◆ **Record set**
^^^^^^^^^^^^^^^^

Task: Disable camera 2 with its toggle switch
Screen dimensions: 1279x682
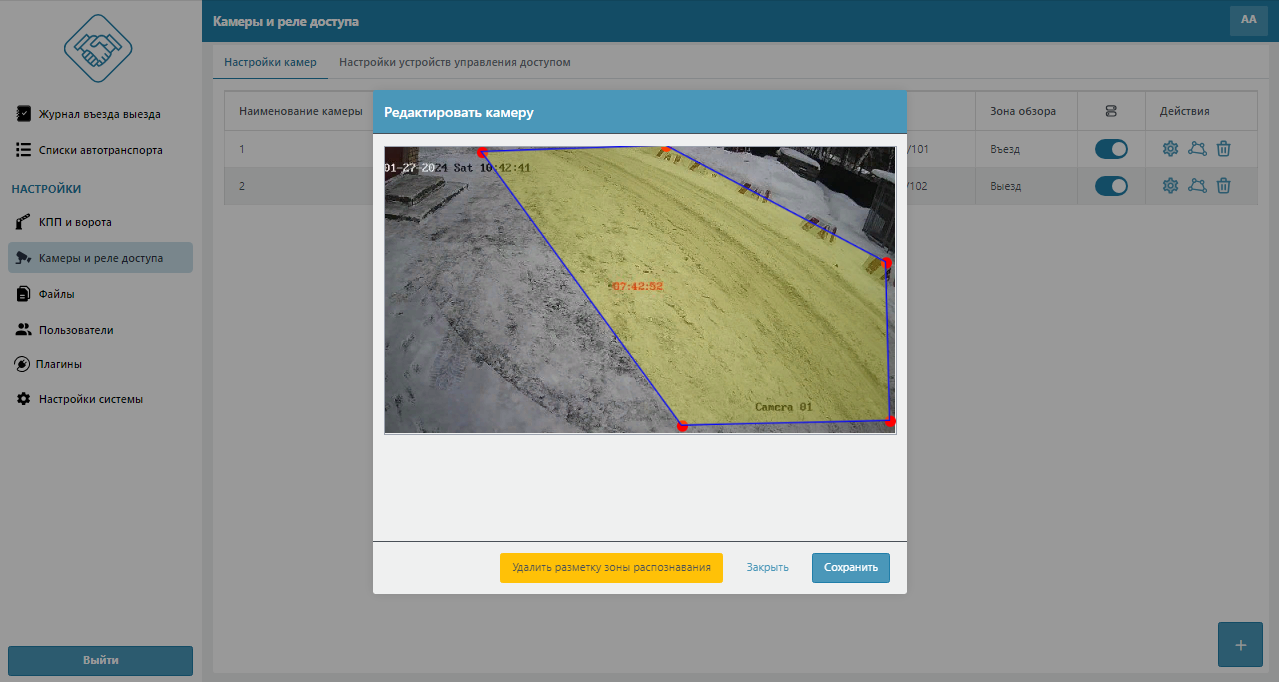Action: click(1111, 186)
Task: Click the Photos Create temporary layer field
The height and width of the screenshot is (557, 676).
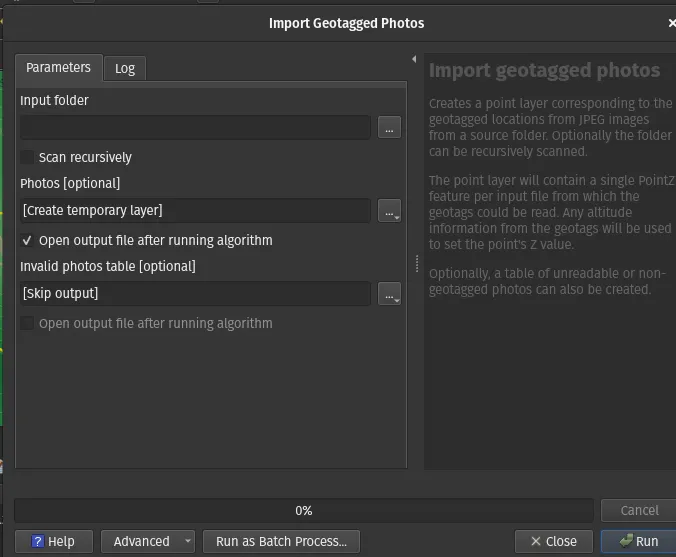Action: pos(196,211)
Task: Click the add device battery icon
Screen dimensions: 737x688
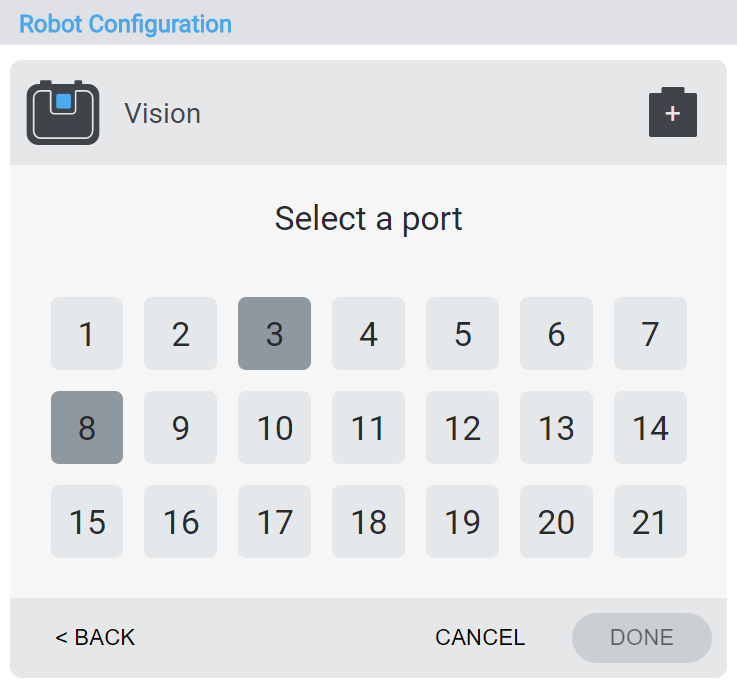Action: point(673,113)
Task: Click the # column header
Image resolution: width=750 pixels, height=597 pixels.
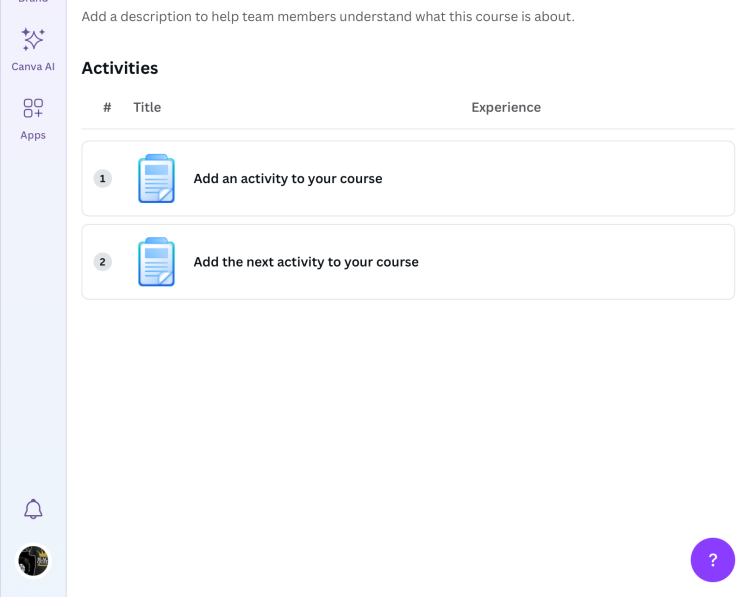Action: pos(107,108)
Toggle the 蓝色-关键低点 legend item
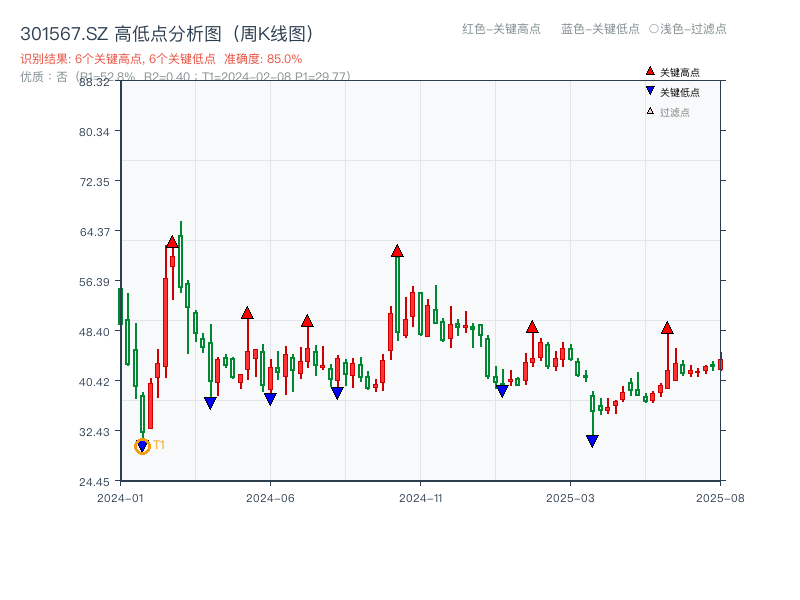This screenshot has width=800, height=600. click(x=601, y=30)
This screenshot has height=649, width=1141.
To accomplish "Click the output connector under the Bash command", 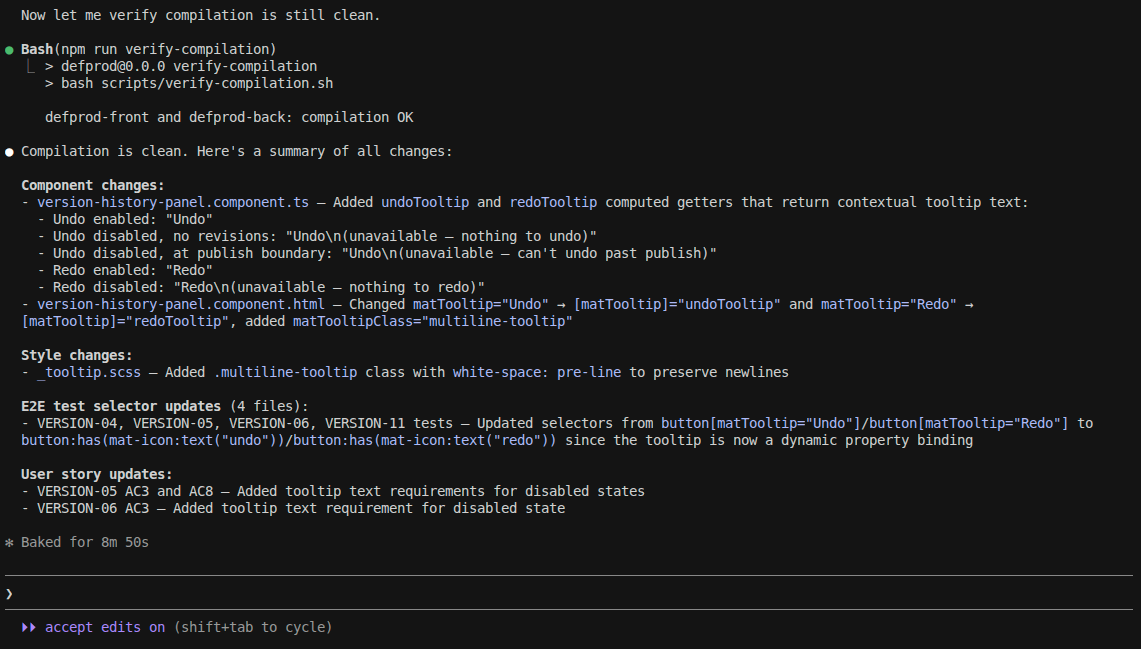I will coord(28,66).
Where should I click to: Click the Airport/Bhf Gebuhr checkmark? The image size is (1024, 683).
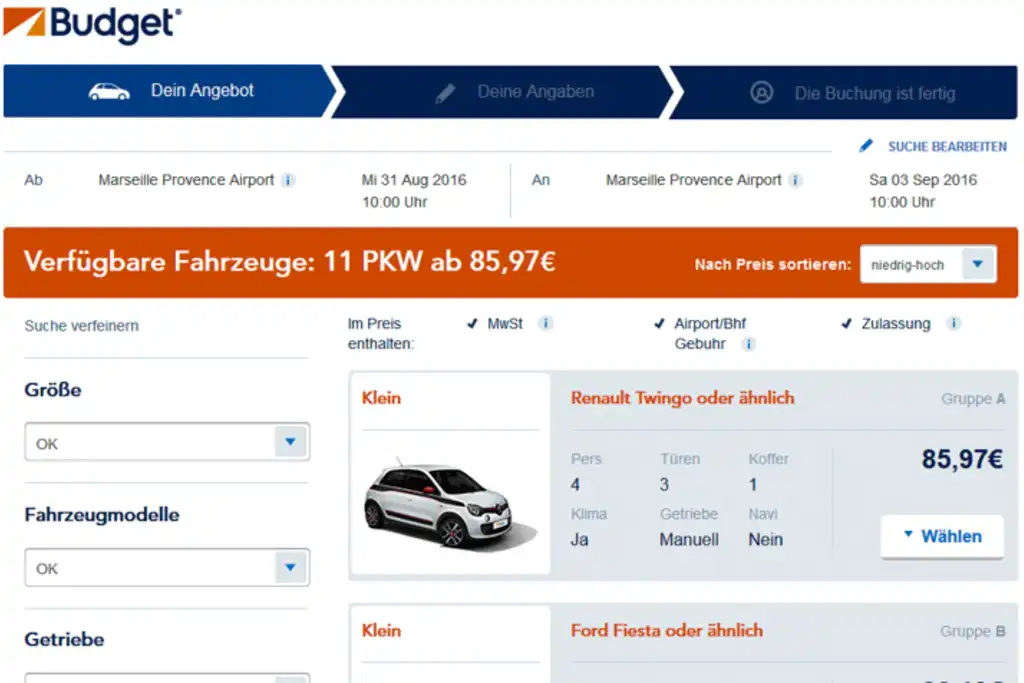(x=660, y=323)
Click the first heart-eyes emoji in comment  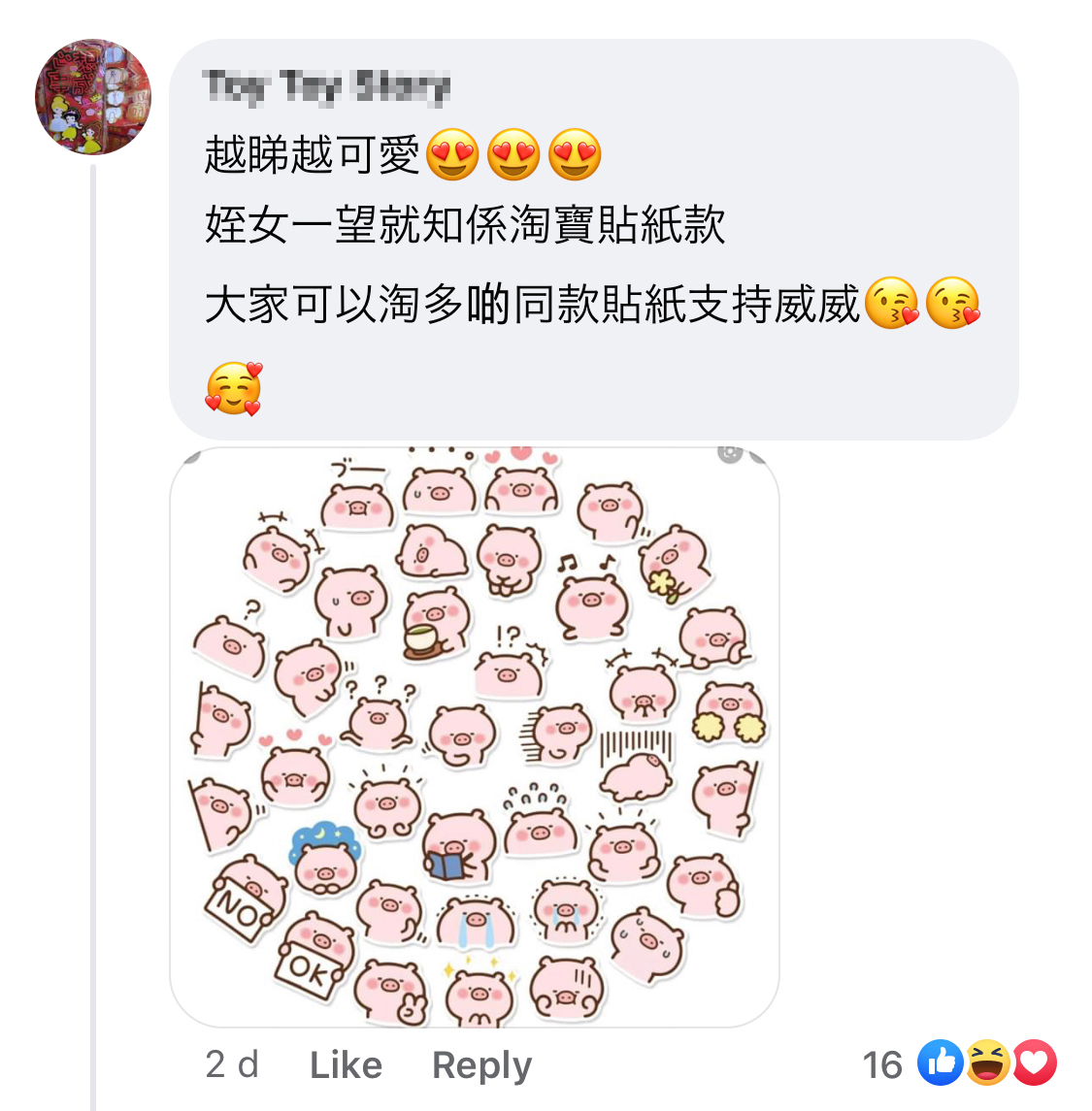(x=452, y=154)
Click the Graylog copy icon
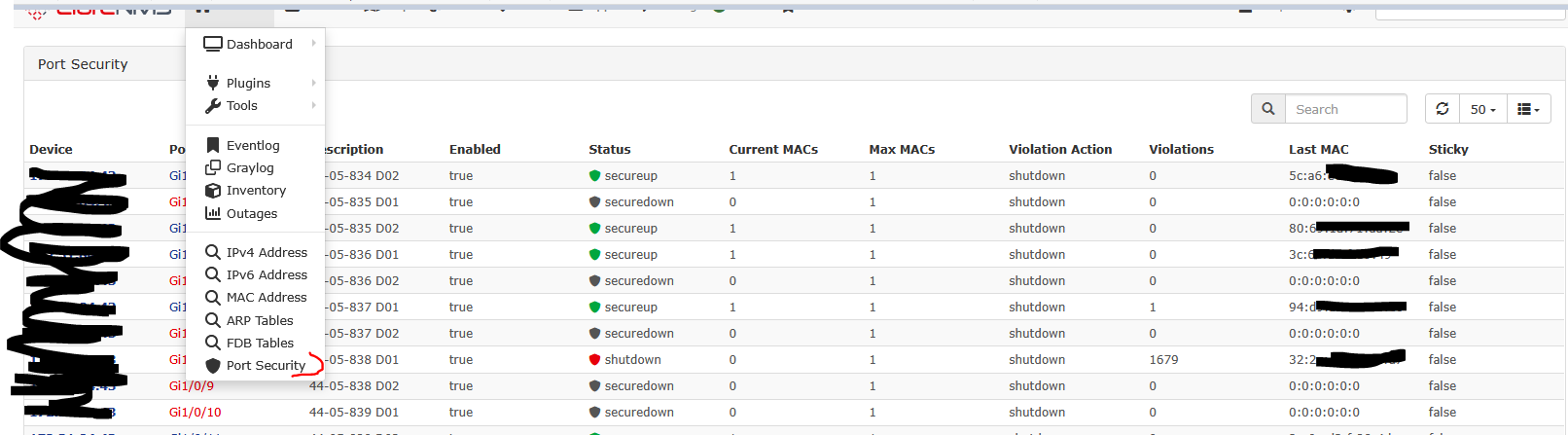Viewport: 1568px width, 435px height. click(213, 167)
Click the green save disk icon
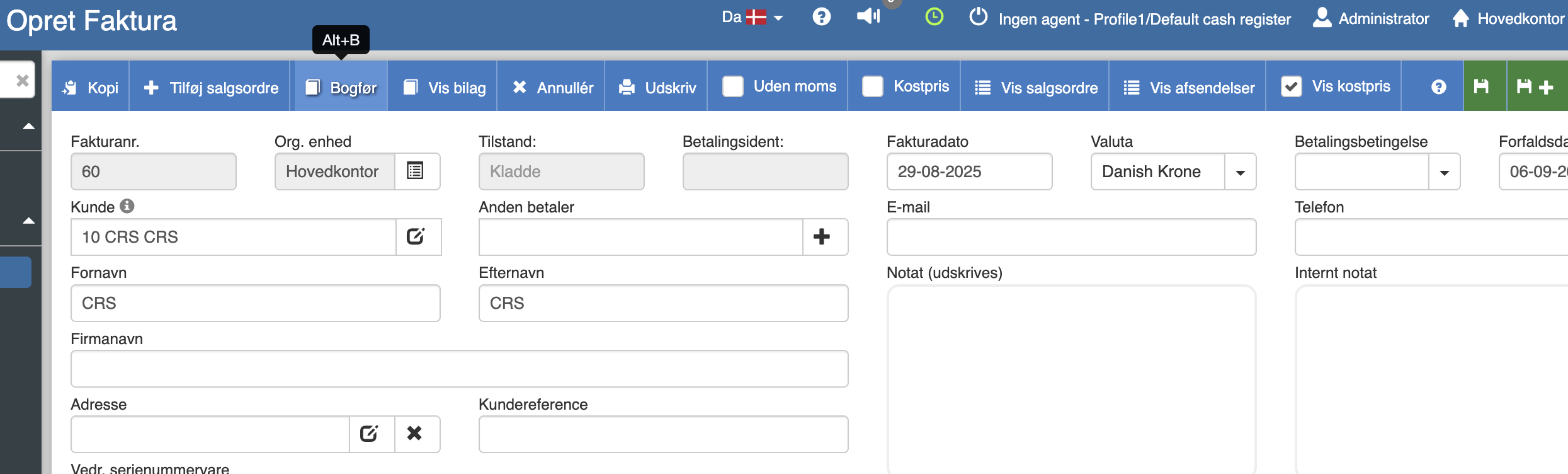This screenshot has height=474, width=1568. point(1481,86)
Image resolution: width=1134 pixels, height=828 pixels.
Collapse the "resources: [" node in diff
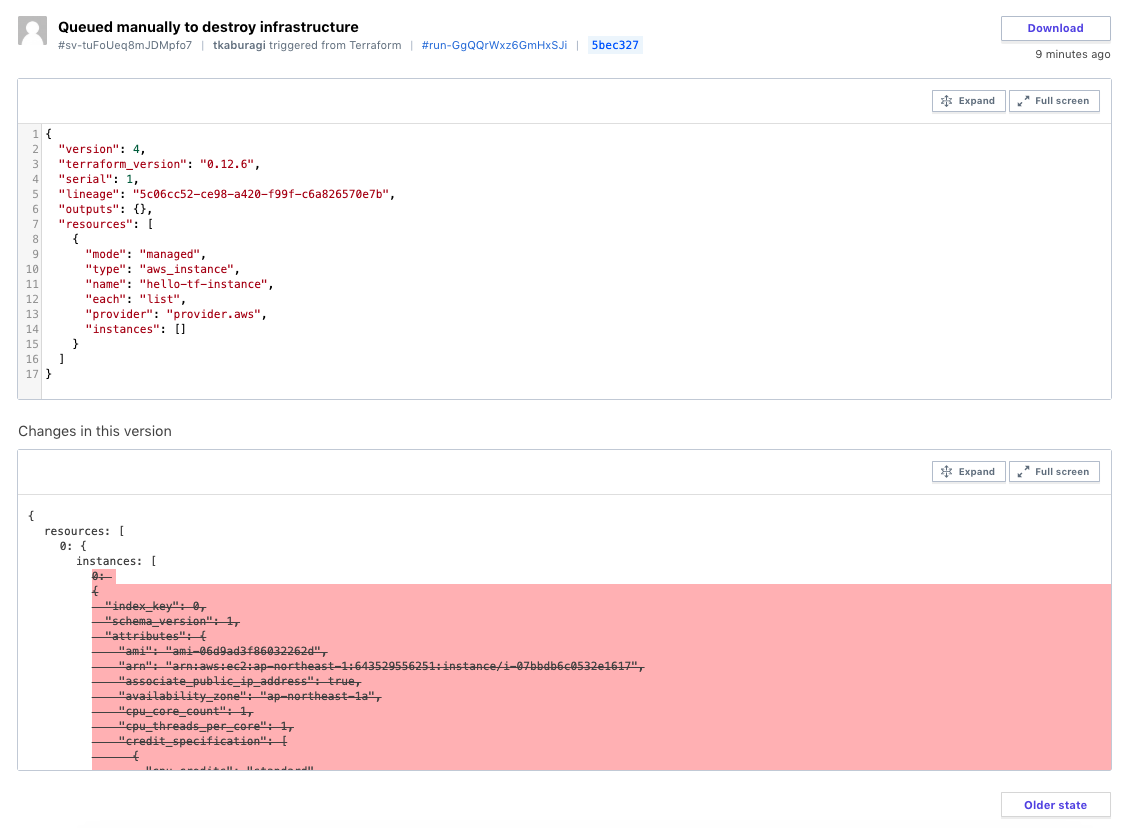click(84, 531)
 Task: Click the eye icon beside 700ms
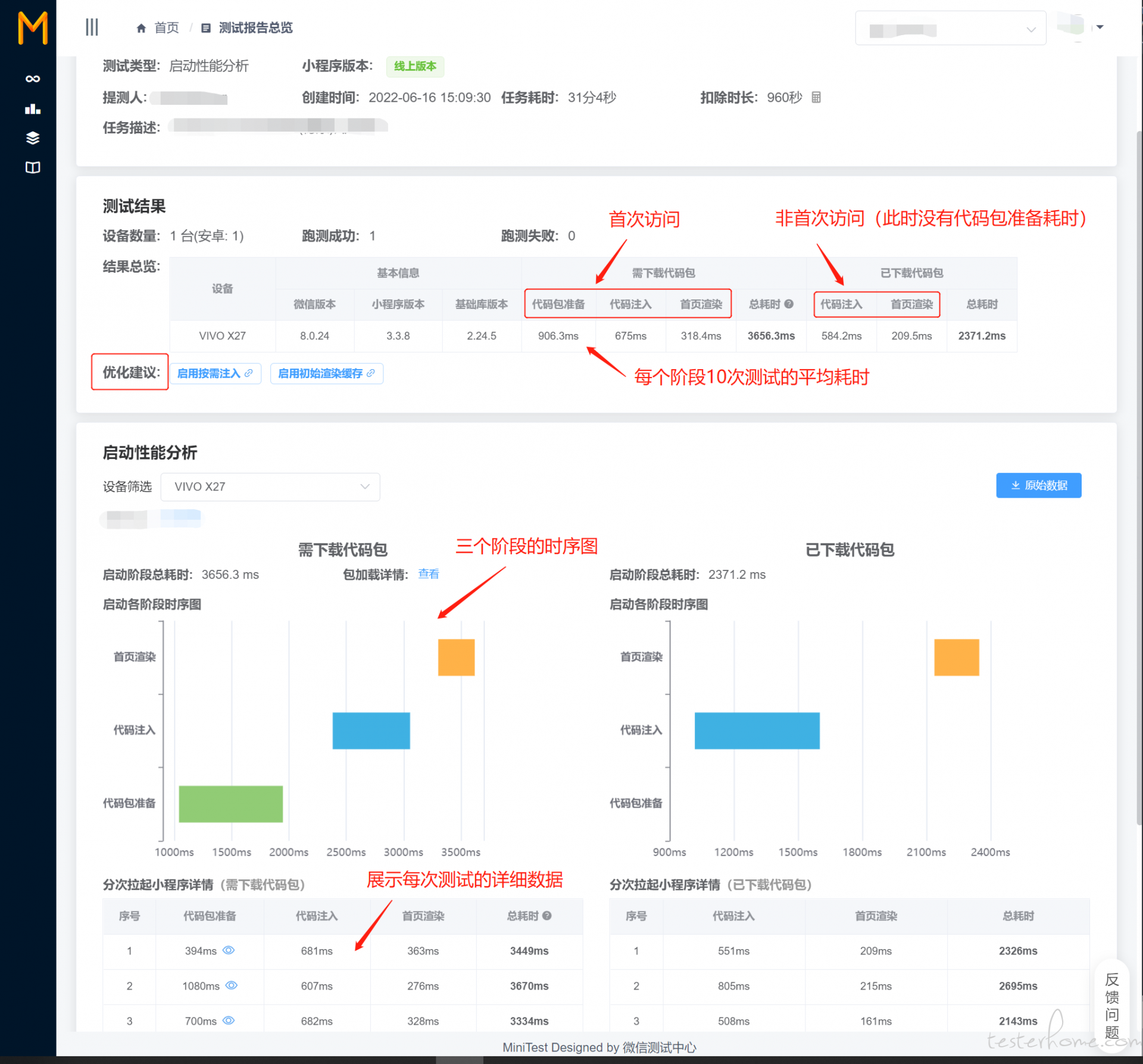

^^^^^^^^^^^^^^^^

◆ **What needs to be done**
Across all the records above, count the lines that contain "Task" and reply with only the number.

◆ **Answer for this exercise**
5